Breakfast Italian Frittata

Ingredients:
8 Large Eggs
1 Tbsp. Olive Oil
1 Tbsp. Butter
1 lb. SYRACUSE'S Italian Sausage (Mild, Hot or Linguisa in links, rope or bulk)
1/2 Medium Red Onion*, diced
1/2 Red Bell Pepper*, diced
1/2 Green Bell Pepper*, diced
1/4 c Italian Blend Shredded White Cheeses
1/4 c Tops of Green Onions
2 Tbsp. Parmesan
1 Small Roma tomato
Italian Parsley

Instructions:

Step 1: Brown sausage 25 minutes or until completely cooked. If using bulk, crumble with fork while cooking and drain. If using rope or links, cool and slice. Set aside.
Step 2: Sauté bell peppers and onion in 1 tsp of olive oil for about 2 minutes. Set aside.
Step 3: Preheat oven to 375°F. Beat eggs lightly.
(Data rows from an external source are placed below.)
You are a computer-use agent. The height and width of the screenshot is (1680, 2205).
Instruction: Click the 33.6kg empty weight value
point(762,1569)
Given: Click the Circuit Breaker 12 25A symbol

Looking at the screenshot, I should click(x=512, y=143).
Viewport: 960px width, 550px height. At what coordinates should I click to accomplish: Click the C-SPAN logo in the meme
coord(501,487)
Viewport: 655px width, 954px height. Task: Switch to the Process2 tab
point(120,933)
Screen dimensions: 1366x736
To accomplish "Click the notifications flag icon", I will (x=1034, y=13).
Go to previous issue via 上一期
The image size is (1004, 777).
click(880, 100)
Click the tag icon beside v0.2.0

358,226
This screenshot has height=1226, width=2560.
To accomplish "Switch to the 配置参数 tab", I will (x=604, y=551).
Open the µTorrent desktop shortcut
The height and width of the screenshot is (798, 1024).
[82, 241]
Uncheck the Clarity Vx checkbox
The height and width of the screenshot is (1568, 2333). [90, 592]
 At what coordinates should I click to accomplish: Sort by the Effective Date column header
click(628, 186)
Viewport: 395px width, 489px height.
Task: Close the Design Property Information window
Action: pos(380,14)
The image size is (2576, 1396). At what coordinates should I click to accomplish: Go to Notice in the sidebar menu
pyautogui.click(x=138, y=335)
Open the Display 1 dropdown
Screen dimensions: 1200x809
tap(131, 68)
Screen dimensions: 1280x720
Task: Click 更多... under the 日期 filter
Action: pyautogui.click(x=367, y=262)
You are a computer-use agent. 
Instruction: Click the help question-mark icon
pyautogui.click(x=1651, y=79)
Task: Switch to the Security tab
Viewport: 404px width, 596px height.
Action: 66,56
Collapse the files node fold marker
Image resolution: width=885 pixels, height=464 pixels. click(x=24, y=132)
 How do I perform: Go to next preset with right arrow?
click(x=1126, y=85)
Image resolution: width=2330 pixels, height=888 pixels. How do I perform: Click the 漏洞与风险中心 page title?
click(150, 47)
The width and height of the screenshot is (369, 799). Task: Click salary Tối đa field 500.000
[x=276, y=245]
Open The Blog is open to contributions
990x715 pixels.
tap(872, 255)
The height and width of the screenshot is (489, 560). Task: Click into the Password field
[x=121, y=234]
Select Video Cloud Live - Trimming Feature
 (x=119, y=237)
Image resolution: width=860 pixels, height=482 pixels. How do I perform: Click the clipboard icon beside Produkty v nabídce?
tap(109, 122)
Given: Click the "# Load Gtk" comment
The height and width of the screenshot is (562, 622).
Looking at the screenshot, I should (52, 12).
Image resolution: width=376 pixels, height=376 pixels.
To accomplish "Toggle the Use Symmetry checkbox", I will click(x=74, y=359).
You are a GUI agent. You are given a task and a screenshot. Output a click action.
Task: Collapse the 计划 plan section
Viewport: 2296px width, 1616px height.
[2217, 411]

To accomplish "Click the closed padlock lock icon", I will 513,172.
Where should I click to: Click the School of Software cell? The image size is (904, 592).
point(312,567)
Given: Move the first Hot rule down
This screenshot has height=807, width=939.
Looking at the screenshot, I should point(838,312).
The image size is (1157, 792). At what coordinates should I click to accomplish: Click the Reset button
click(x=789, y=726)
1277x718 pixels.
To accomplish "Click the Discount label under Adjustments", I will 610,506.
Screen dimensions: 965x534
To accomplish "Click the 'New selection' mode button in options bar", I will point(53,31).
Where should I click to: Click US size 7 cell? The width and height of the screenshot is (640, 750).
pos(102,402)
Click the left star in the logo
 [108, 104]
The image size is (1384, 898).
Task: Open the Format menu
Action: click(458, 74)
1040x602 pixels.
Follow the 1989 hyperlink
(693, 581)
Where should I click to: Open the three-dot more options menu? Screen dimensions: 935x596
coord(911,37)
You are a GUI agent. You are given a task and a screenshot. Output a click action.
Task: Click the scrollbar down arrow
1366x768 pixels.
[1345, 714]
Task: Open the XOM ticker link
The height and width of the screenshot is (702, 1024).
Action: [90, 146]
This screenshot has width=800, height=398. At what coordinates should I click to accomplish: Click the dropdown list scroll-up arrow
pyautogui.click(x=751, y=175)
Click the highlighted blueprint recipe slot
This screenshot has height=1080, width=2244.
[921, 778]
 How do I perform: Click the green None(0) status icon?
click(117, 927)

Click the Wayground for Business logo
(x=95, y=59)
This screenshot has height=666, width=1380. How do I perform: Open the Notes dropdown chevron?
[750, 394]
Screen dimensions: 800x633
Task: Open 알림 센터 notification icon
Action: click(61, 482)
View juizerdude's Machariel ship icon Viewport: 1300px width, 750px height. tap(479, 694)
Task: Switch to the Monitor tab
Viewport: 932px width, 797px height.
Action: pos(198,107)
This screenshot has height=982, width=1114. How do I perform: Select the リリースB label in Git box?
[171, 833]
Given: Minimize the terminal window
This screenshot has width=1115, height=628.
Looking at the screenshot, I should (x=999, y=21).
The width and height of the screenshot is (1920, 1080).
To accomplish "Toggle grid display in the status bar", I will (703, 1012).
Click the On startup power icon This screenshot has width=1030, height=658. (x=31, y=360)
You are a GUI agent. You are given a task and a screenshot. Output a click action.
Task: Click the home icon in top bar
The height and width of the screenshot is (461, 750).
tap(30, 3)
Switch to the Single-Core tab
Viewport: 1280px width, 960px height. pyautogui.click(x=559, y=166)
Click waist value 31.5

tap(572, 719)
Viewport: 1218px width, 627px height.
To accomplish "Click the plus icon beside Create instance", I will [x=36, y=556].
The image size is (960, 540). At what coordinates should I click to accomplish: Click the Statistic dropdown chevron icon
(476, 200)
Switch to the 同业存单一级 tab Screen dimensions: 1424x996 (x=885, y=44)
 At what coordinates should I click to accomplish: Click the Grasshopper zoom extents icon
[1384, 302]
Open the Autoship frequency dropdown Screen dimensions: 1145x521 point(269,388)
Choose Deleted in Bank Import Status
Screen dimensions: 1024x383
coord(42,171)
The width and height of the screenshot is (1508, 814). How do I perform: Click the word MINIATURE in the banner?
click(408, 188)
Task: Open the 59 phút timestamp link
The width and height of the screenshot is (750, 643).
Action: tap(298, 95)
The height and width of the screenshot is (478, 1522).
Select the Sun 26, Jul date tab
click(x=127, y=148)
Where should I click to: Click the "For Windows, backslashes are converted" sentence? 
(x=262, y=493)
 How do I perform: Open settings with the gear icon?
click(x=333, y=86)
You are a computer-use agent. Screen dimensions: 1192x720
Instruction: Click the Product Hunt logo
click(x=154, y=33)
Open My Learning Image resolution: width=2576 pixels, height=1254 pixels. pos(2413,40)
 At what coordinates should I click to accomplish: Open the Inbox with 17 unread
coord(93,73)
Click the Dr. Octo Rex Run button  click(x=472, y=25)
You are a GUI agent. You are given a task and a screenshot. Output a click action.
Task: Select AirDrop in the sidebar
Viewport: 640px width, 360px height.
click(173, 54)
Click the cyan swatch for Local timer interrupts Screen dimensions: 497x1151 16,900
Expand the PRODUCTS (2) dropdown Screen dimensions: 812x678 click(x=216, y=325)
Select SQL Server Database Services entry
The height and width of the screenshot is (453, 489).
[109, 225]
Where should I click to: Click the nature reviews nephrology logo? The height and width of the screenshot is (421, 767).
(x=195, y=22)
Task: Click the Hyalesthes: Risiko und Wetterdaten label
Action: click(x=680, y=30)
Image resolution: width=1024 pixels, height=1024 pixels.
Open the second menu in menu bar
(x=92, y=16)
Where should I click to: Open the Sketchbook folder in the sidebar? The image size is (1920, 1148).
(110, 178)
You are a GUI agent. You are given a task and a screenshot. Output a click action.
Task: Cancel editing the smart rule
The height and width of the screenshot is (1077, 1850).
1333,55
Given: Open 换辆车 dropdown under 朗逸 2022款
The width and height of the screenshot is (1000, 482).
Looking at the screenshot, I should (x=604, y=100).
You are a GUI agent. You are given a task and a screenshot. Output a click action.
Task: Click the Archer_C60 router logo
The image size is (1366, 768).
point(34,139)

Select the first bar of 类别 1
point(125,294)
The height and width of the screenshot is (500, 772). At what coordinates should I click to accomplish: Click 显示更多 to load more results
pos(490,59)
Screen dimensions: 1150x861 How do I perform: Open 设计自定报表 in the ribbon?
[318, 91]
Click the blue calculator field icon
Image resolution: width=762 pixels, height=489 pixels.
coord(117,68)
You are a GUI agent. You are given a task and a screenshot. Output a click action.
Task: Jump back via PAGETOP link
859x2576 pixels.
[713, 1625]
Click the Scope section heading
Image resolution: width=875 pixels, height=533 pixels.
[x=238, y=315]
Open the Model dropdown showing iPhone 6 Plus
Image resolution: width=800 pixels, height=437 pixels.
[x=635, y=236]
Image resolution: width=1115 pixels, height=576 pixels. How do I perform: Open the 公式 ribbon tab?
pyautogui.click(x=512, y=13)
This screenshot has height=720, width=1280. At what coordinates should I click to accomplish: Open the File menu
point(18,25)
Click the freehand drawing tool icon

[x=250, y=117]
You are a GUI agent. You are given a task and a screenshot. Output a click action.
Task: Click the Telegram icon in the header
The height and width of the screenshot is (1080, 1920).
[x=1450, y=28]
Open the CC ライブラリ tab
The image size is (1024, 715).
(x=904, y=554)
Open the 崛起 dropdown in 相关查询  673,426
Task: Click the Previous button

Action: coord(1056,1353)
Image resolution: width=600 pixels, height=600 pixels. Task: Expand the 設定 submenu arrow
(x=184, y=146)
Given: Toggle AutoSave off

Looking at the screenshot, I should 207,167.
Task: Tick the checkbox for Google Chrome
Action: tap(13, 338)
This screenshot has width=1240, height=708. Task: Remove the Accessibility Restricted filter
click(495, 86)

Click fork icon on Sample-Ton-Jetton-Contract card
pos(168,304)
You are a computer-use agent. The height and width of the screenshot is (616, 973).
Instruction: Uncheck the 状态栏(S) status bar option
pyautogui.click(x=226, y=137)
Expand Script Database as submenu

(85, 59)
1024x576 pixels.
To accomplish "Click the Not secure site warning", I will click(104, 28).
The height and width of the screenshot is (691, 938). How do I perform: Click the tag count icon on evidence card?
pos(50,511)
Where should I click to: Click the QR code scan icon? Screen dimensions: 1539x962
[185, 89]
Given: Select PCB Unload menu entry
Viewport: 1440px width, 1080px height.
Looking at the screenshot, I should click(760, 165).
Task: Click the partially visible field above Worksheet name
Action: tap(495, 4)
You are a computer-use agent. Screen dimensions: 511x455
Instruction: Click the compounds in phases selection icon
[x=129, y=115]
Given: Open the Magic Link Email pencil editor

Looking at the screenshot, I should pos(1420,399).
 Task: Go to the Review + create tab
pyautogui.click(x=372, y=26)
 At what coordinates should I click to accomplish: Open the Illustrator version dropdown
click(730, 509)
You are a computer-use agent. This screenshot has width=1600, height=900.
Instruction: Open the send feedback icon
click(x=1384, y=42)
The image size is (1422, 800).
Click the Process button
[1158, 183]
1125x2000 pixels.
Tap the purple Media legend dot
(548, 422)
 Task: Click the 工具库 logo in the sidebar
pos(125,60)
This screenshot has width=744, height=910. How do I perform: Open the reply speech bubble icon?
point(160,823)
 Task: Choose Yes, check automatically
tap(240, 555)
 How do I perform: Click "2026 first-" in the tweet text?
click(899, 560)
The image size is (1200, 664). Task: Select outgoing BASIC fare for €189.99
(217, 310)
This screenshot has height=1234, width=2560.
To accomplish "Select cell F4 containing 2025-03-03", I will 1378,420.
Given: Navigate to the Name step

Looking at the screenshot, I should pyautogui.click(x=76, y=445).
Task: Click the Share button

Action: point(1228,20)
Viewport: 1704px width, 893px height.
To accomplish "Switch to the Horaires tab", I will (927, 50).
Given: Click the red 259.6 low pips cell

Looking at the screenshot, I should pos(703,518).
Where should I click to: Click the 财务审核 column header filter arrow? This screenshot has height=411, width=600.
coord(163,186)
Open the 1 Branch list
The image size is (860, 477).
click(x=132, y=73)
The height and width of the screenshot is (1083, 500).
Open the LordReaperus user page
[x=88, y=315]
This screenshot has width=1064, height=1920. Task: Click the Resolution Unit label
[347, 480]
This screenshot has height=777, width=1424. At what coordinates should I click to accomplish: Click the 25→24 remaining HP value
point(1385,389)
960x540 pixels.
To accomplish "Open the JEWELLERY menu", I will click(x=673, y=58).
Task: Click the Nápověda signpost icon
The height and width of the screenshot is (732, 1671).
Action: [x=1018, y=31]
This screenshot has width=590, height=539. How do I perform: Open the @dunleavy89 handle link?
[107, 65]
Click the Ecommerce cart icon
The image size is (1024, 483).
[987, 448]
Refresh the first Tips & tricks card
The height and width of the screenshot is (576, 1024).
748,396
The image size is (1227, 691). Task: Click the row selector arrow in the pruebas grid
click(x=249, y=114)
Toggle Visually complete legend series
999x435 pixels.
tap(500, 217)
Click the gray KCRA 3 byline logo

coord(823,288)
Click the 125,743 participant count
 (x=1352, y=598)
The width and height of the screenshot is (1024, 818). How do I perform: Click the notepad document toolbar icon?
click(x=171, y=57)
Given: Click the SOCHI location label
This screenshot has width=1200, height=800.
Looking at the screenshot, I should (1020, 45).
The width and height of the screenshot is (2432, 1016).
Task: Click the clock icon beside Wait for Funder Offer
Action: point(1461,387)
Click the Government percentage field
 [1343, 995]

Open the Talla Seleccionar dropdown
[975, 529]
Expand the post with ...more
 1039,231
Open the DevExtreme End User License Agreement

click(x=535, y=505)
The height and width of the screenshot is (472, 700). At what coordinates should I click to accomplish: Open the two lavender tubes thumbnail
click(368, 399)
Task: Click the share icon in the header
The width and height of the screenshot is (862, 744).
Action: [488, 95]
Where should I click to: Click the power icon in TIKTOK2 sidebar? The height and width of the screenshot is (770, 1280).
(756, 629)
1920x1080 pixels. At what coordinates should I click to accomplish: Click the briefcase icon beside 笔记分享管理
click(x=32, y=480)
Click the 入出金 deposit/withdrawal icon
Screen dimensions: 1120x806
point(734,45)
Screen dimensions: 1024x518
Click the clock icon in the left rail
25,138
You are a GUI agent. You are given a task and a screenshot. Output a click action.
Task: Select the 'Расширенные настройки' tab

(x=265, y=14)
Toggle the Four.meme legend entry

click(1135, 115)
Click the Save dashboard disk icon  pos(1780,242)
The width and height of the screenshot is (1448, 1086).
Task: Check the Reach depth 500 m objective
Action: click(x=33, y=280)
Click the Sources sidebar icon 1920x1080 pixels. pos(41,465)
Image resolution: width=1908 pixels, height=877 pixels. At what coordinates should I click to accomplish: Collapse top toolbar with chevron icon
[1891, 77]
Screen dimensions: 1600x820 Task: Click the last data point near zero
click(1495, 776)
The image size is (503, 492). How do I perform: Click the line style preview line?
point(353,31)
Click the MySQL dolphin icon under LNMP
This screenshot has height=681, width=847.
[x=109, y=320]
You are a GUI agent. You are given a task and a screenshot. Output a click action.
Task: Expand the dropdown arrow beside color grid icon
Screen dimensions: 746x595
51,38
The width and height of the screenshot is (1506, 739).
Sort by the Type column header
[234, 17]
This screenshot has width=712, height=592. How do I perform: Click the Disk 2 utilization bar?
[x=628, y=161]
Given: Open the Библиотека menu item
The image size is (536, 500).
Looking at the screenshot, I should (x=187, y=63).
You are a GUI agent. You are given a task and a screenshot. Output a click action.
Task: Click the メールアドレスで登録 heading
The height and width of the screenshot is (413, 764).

Heat oil and butter in 9” or 10” skillet over moderately high heat. When oil and butter are sizzling, add eggs and reduce heat to low. Add cooked sausage, vegetables, and cheese. Cook gently lifting edges of frittata to let uncooked egg run underneath, until it is just set on top. Sprinkle with tops of green onions and dust with parmesan if desired. Transfer skillet to oven and bake just until frittata is firm on top. Do not overcook.
Step 4: Cool in skillet, then slide onto serving platter and cut into wedges. Serve frittata with bruschetta or Italian toast. Sprinkle with diced Roma tomatoes and parsley. *Any vegetables may be used.